Mistral wins this one for taste. It doesn't telegraph the obvious ("Follow on Instagram, shop below"), it doesn't fall back to "designed for everyday rituals" which is the AI-content-mill house style for any product on Earth. It writes like a person who's read Aesop's website three times.
This isn't universally true. For dense reasoning, GPT-4-turbo still pulls ahead. But for short editorial prose — the actual job of a link-in-bio AI — Mistral is closer to the European publishing voice that Linkette is built around.
What Mistral genuinely can't do well (yet)
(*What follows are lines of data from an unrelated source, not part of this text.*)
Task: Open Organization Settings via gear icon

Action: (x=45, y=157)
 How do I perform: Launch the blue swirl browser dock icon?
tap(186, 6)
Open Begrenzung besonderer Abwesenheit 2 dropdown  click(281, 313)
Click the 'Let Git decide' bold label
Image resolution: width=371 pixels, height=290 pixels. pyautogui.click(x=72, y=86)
Three honest gaps from 8 weeks of production use:
Long-chain reasoning. A 6-step "given these analytics, here are 3 prioritized changes" prompt drifts. We solved it by doing the math in SQL and letting the model only narrate (see the weekly brief module —
compactStats()does all arithmetic server-side; the model receives a pre-digested JSON object and writes 2 sentences).Code generation. I tried generating CSS for custom themes from a natural-language brief. Mistral Large was fine but consistently behind GPT-4 on syntax edge cases. We pulled the feature and shipped 10 hand-tuned palettes instead.
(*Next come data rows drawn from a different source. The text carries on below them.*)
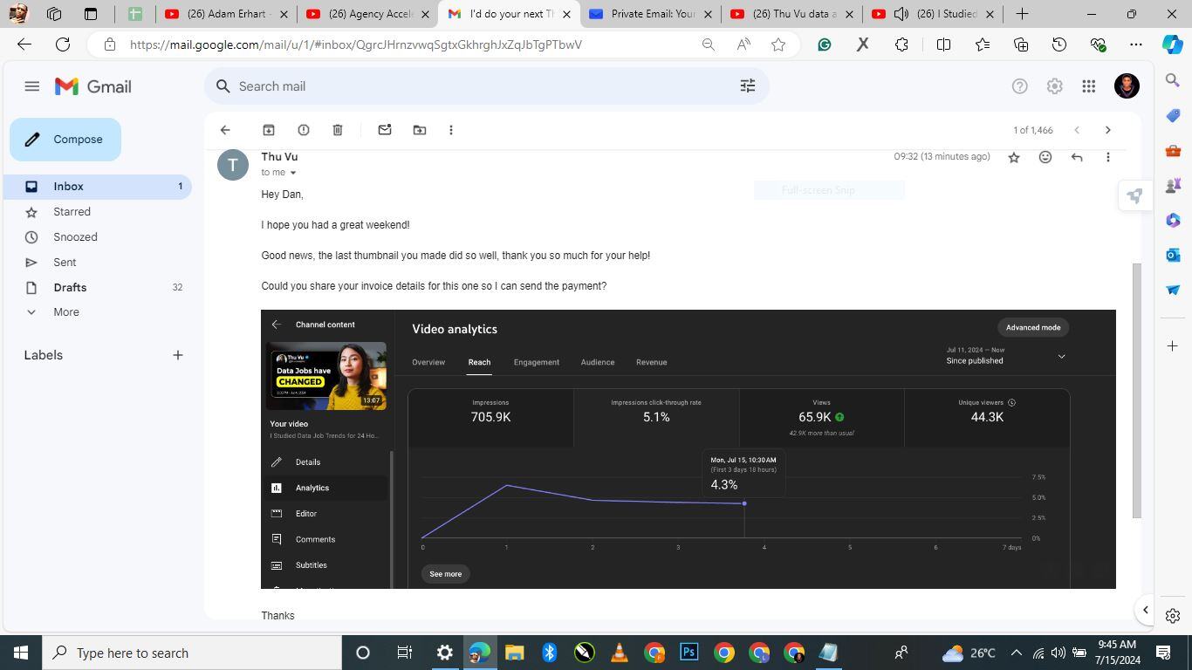1192x670 pixels.
Task: Click the Move to folder icon
Action: [420, 130]
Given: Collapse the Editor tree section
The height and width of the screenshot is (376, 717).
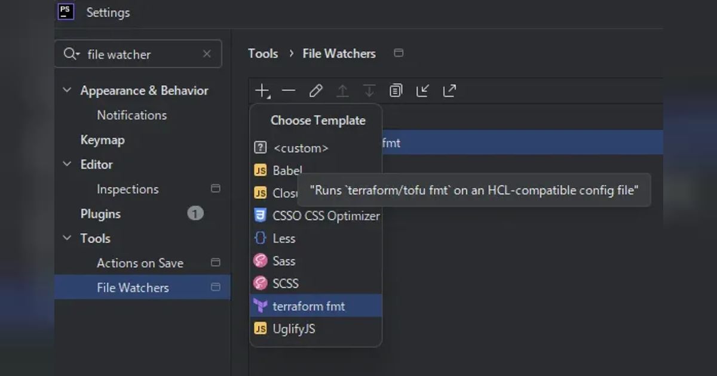Looking at the screenshot, I should tap(67, 164).
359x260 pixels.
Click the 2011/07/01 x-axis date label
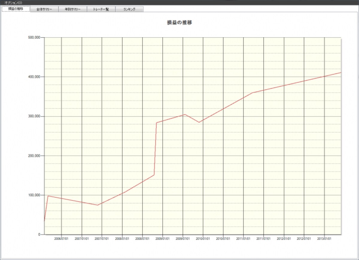(x=264, y=239)
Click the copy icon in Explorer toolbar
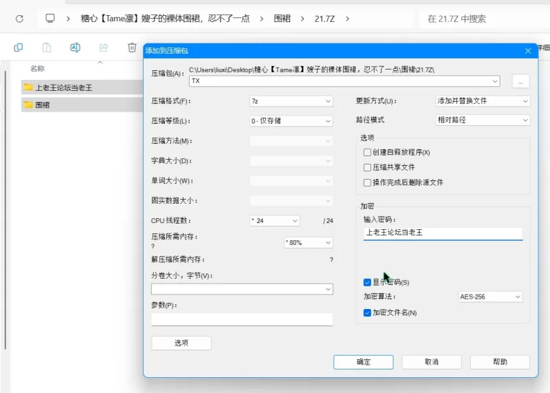550x393 pixels. 19,47
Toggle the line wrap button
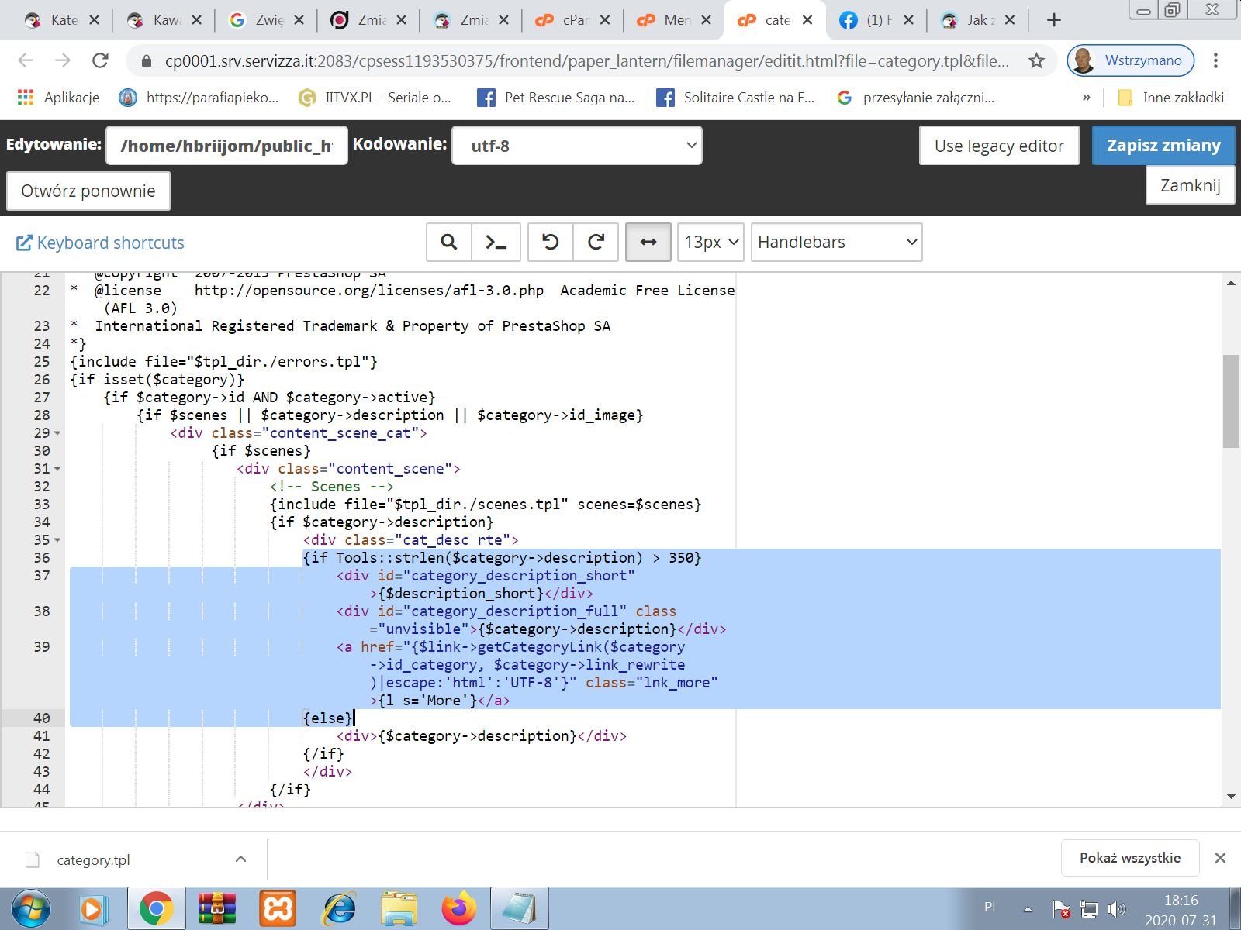The image size is (1241, 930). (x=648, y=243)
Function-calling reliability under load. Around the 50th concurrent request the structured-output validation rate dipped noticeably. We added a Zod-validated retry and a deterministic fallback for the weekly brief:
// apps/web/lib/ai/weekly-brief.ts (excerpt)
try {
result = await generateObject({
model: MODELS.small,
schema: weeklyBriefSchema,
system,
prompt: /* ... */,
});
} catch (err) {
trace?.update({ output: { error: String(err) } });
await langfuse?.flushAsync().catch(() => {});
// Graceful fallback — never block the analytics page on Mistral.
return {
brief: `${stats.views} visits and ${stats.clicks} clicks over the last ${stats.period_days} days.${stats.top_link ? ` ${stats.top_link.label} led with ${stats.top_link.clicks}.` : ""}`,
surprise: "",
};
}
Notice the fallback is deterministic prose — not "AI temporarily unavailable." A user looking at their analytics page should never see the words "AI temporarily unavailable." That's a bug.
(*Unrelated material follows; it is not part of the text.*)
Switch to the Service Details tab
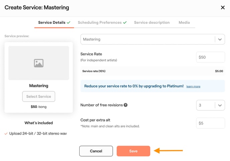The image size is (230, 161). [x=52, y=22]
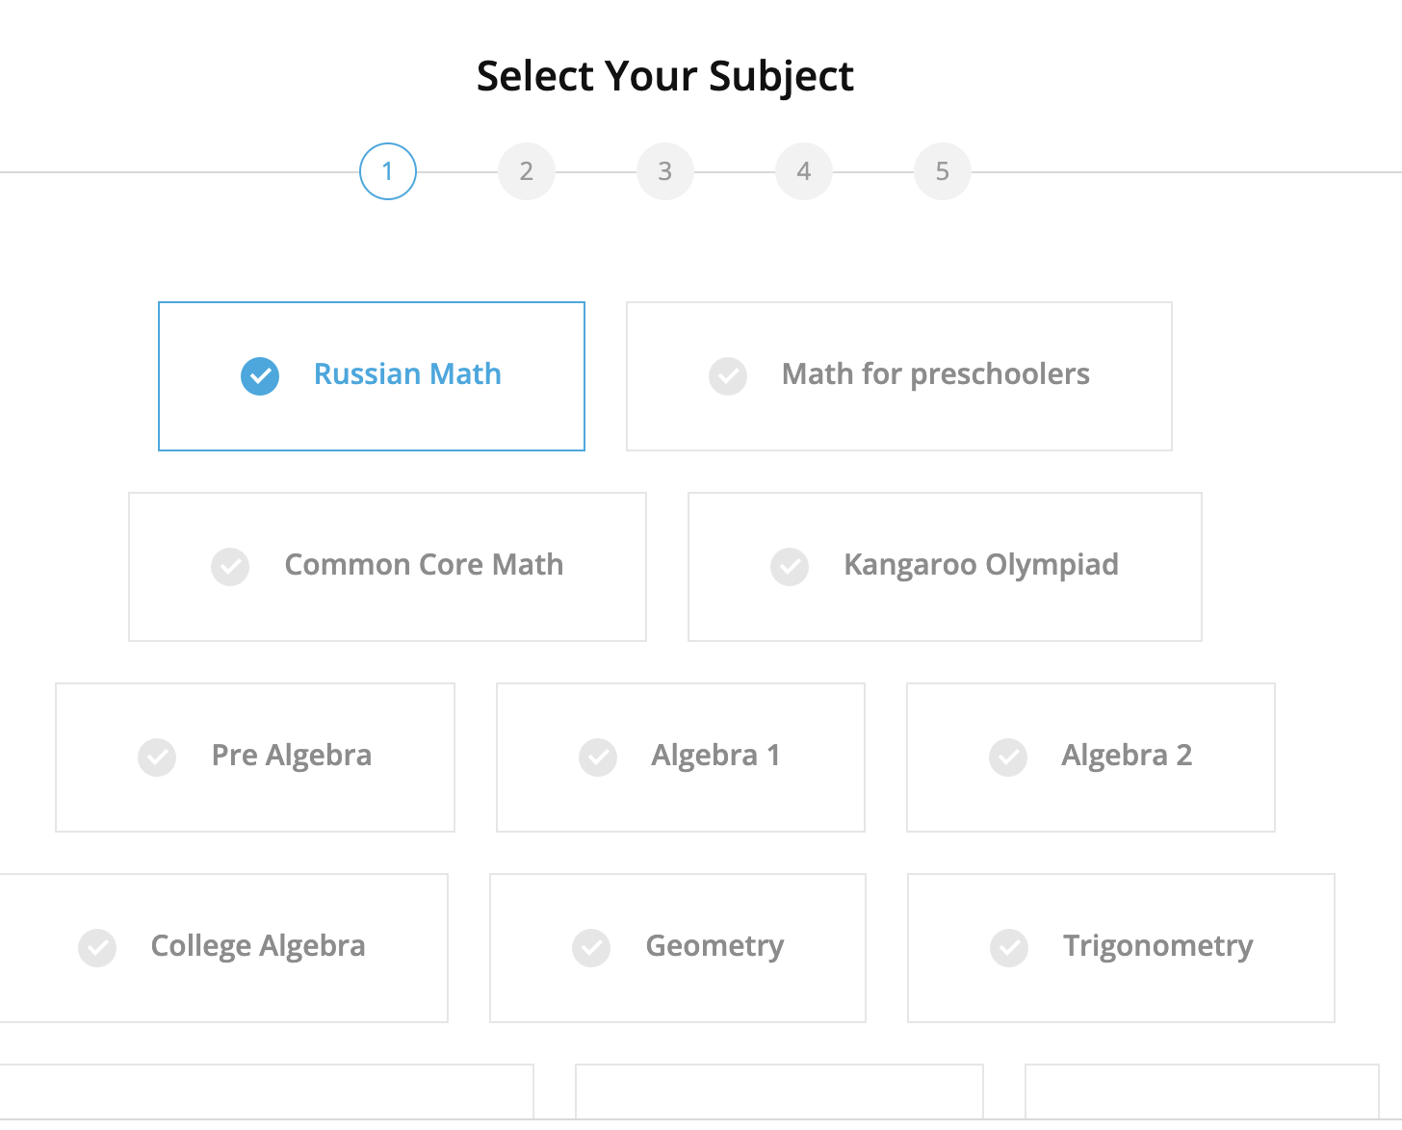
Task: Click checkmark icon beside Math for preschoolers
Action: 728,376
Things I tried that didn't work
Routing to mistral-large for "harder" prompts
I had a heuristic: prompt > 1k tokens → use large. In practice almost every Linkette prompt is short editorial output and large was both slower (~2x TTFT) and more verbose. Reverted to: large only for the onboarding pass, small for everything else. Output quality on inline assists improved measurably because small was less prone to over-explanation.
Streaming the weekly brief
The brief is generated server-side, persisted, then emailed. I tried streaming it to the UI for the "generate now" button. Removed it because generateObject with a Zod schema returns the whole structured output atomically, and streaming partial JSON into a UI that needs the whole object to render added complexity for ~600ms of perceived latency. Just await it.
Self-hosted Mistral via vLLM on Scaleway H100s
For about 4 hours. The fixed cost of an H100 vastly exceeds the token spend even at 10k users, the cold-start was brutal, and Mistral's hosted la-plateforme is already in Paris. Self-hosting is the right answer at a scale Linkette is years away from.